Deborah Klochko, director of the Museum of Photographic Arts in San Diego, suggests that the ceramist’s works should be evaluated “in comparison to monumental natural wonders such as Uluru in Australia or Antelope Canyon in the American Southwest.” Klochko adds that we feel connected to these places by the selfsame power and emotional resonance that we can experience in Kohyama’s ceramics. The heartbeat of the earth, she says, is palpably present in these artworks…. Klochko began her text on Yasuhisa Kohyama with a quote from the American mythologist Joseph Campell: “The goal of life is to make your heartbeat match the beat of the universe, to match your nature with Nature.” It is not only the natural colors of the ceramics themselves and their sculptural forms, partly created by cutting and scraping, that support such poetic interpretations. Rock monuments, shaped by wind and weather, or the play of blazing flames are also alluded to in the names, e.g. “Kaze” [“Wind”] or “Homura” [“Flame”], which this artist has given to his series of vase objects. Yasuhisa Kohyama gave the names “Danpen” [“Fragment”] and “Suemono” [“Antique Ceramic”] to other vessels reminiscent of the tradition of the Momoyama period (1573-1615).
Chiyoko Tanaka first earned international fame for her “Grinded Fabric” series in 1984. To “grind” her hand-woven fabric, she spreads it on the floor and rubs its surface with a stone or brick. Through the process of grinding and rubbing, Chiyoko Tanaka symbolizes the passage of time, while the fabric absorbs the texture of the earth with every movement. At the same time, the fabric is worn away by the grinding, exposing the warp that had been hidden by the weft. Takeo Uchiyama, director of the National Museum of Modern Art in Kyoto, comments on this process: “Tanaka’s work reveals the essence of reality, which is all too often obscured by mundane illusions.”
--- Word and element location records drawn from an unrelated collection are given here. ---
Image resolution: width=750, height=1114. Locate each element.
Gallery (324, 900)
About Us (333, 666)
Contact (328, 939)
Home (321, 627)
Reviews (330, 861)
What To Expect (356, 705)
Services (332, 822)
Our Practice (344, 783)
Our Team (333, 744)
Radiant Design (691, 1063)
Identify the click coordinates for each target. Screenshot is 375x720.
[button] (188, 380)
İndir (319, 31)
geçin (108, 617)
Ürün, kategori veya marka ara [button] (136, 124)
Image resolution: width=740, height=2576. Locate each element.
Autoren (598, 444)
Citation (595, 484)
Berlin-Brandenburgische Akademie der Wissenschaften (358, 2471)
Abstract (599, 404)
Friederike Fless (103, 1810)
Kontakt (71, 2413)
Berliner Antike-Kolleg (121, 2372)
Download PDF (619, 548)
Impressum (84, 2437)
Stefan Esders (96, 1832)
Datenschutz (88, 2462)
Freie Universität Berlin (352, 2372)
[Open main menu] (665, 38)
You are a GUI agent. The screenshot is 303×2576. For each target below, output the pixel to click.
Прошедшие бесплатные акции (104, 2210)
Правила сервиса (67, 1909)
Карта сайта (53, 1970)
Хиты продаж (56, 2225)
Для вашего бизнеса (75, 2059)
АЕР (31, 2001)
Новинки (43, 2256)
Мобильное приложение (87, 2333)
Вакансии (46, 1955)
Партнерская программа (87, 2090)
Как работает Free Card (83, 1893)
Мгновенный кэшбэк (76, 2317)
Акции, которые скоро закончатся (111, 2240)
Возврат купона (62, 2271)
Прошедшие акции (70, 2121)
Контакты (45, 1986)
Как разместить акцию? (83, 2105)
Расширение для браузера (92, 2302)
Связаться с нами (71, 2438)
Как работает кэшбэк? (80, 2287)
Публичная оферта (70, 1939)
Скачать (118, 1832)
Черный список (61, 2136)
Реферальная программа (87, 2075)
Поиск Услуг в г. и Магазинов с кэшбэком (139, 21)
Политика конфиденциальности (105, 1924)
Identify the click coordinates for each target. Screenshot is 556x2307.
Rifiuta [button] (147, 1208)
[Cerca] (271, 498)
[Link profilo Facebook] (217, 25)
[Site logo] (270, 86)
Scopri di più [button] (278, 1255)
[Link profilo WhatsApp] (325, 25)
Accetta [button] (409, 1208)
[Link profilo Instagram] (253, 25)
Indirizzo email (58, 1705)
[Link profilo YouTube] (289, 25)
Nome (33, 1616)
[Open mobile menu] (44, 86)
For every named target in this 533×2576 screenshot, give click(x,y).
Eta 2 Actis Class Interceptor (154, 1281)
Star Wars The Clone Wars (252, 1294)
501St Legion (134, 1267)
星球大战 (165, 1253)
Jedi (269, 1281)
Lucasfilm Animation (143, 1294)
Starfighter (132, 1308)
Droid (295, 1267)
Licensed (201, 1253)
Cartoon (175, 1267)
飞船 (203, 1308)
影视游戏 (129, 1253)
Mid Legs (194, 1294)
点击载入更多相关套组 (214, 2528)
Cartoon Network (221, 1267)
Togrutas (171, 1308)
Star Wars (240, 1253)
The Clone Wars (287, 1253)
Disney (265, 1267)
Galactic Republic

A few years later in her “Permeated Black Series,” Chiyoko Tanaka wound threads around a cylinder and then dyed them so the outer threads acquired a darker tone than the inner ones. With unevenly dyed threads as its weft, the woven textile shows subtle gradations of black. The interplay of dyeing and weaving is another example of the passage of time in the oeuvre of this artist, who lives and works in Kyoto. According to Takeo Uchiyama, her work too is influenced by the surroundings of Japan’s former capital city: “In her work, I often see a view of old buildings, for instance, a room for tea ceremonies.” Tanaka’s intimate relationship to nature has imbued her with an awareness of its tempo, which forms the basis of her work. Especially in today’s fast-paced era, it can be enormously enriching to allow oneself to become immersed in nature and natural time.